BEGIN

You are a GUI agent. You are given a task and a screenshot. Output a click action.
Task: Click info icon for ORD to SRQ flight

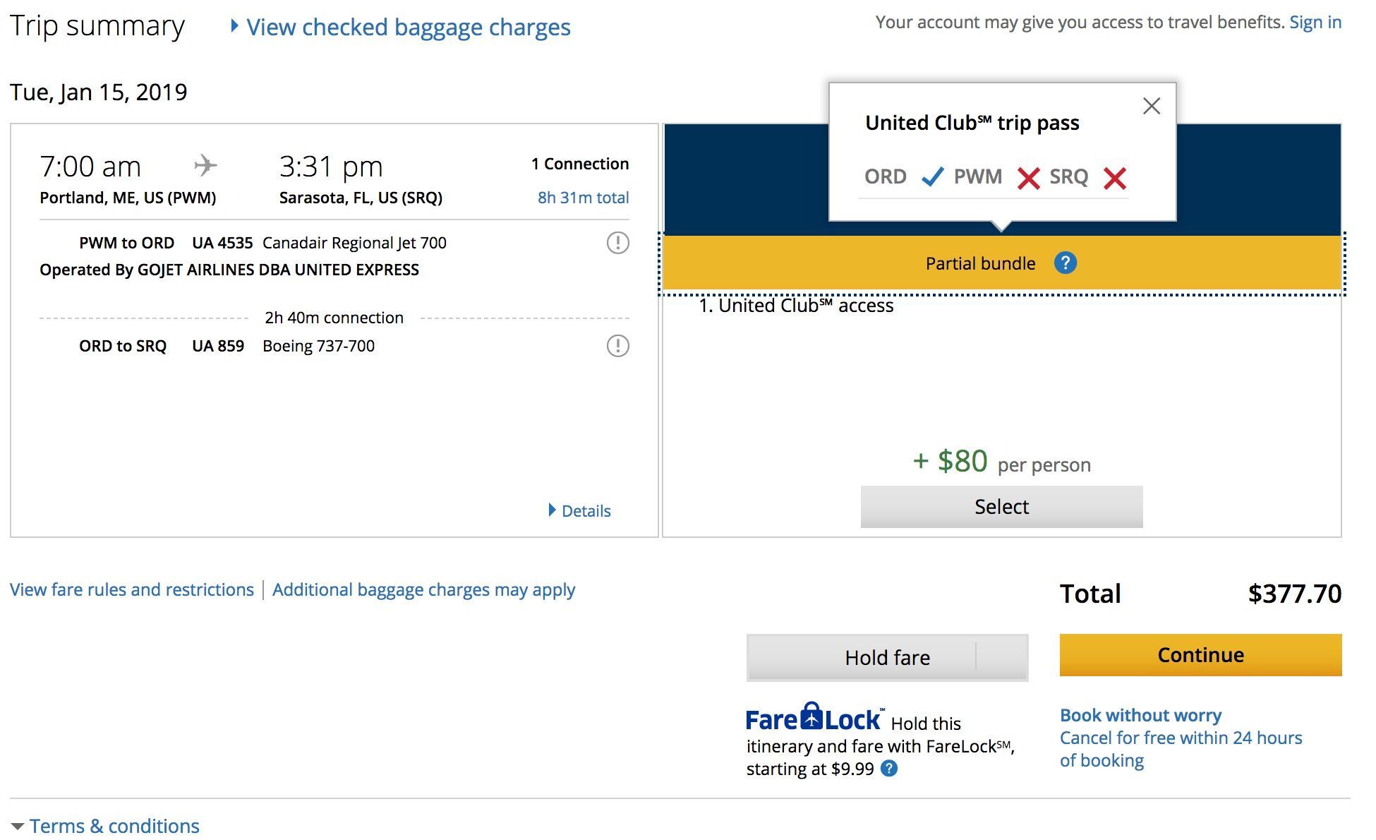617,346
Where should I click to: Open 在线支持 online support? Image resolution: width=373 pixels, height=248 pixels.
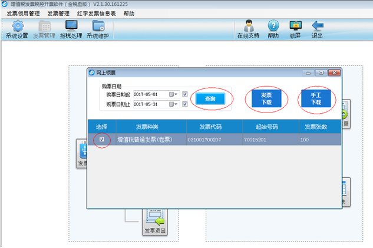tap(248, 29)
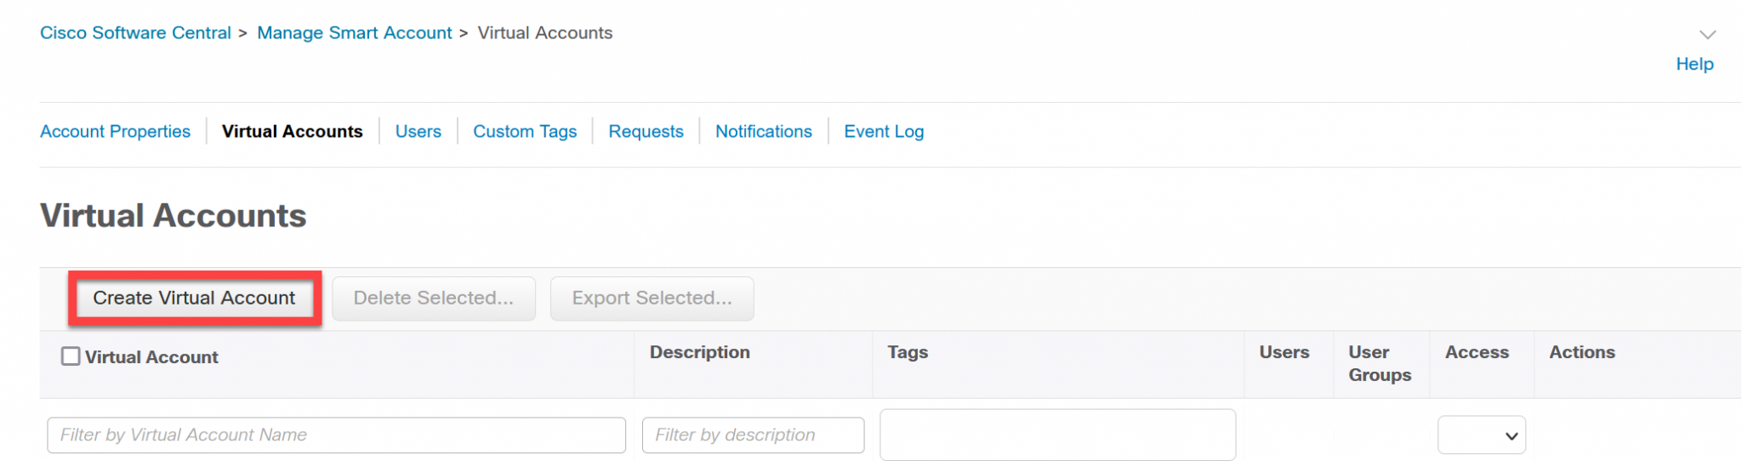Viewport: 1742px width, 461px height.
Task: Click the Tags filter box
Action: click(1056, 435)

END

_INSTRUCTIONS FOR THE TASK_:
Pictures are to be omitted. The lines from the line holding "Task: Click info icon for ORD to SRQ flight" through the closing line of the data above are to be set down exactly, and nothing more.

_RESPONSE FOR THIS EXERCISE_:
Task: Click info icon for ORD to SRQ flight

617,346
Where should I click to: Open 在线支持 online support? Image resolution: width=373 pixels, height=248 pixels.
tap(248, 29)
Viewport: 1742px width, 461px height.
Task: Click the Tags filter box
Action: click(1056, 435)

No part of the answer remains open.